Exercise description: Nothing but the lines from the one containing "The height and width of the screenshot is (450, 767)." through the one containing "Image resolution: width=258", both included, should be given again, each exactly as written below.

Dataset records:
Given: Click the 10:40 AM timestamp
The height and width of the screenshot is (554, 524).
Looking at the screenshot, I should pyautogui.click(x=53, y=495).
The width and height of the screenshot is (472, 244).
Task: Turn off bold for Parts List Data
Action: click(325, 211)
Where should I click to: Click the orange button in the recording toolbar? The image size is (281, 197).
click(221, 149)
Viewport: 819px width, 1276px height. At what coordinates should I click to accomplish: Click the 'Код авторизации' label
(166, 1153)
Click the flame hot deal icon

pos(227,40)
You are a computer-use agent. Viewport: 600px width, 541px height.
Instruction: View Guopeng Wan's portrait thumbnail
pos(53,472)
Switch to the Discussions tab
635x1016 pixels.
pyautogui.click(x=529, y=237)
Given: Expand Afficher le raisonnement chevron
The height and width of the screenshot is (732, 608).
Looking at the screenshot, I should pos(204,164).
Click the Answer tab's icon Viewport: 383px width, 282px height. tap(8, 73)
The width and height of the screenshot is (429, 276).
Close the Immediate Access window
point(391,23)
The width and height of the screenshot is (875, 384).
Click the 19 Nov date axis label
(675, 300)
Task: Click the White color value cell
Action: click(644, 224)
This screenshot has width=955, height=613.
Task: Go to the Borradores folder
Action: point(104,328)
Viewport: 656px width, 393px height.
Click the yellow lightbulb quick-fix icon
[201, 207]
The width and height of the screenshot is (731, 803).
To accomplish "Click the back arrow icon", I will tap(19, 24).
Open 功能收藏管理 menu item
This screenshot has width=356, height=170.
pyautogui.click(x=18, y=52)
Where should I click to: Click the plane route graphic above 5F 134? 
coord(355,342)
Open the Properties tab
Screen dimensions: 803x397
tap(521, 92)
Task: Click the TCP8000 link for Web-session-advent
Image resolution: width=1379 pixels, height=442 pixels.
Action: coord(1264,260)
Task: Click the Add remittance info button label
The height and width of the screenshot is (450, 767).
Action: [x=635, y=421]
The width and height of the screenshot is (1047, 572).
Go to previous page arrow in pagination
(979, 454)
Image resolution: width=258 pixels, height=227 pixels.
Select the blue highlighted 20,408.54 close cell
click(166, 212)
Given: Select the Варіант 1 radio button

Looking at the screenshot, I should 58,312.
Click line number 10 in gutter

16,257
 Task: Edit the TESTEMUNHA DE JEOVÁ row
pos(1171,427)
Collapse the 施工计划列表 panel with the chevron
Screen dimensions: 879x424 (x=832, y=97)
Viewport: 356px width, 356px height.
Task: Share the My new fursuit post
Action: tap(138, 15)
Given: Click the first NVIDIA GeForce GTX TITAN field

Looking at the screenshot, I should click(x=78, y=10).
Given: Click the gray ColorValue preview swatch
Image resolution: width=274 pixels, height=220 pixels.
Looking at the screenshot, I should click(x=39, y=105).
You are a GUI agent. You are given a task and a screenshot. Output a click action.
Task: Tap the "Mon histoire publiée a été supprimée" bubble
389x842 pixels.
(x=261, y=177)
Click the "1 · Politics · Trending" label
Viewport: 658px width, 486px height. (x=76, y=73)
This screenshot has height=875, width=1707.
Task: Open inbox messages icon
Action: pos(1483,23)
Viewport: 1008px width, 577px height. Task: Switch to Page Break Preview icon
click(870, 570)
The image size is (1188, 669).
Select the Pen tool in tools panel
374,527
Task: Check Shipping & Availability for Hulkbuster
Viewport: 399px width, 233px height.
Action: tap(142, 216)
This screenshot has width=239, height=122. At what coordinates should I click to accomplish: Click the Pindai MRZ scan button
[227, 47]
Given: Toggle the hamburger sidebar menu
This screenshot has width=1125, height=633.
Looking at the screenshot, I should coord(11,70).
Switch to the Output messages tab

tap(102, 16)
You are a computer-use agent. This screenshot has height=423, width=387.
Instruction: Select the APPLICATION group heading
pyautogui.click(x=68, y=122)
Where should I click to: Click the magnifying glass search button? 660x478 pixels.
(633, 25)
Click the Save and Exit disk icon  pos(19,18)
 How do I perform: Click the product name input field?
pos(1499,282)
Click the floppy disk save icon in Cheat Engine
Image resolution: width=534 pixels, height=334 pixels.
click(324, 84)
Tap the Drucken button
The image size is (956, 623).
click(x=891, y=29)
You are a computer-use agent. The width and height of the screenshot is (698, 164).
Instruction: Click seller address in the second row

Answer area:
The height and width of the screenshot is (450, 767).
Action: [x=635, y=421]
The width and height of the screenshot is (1047, 572).
Go to previous page arrow in pagination
(979, 454)
Image resolution: width=258 pixels, height=227 pixels.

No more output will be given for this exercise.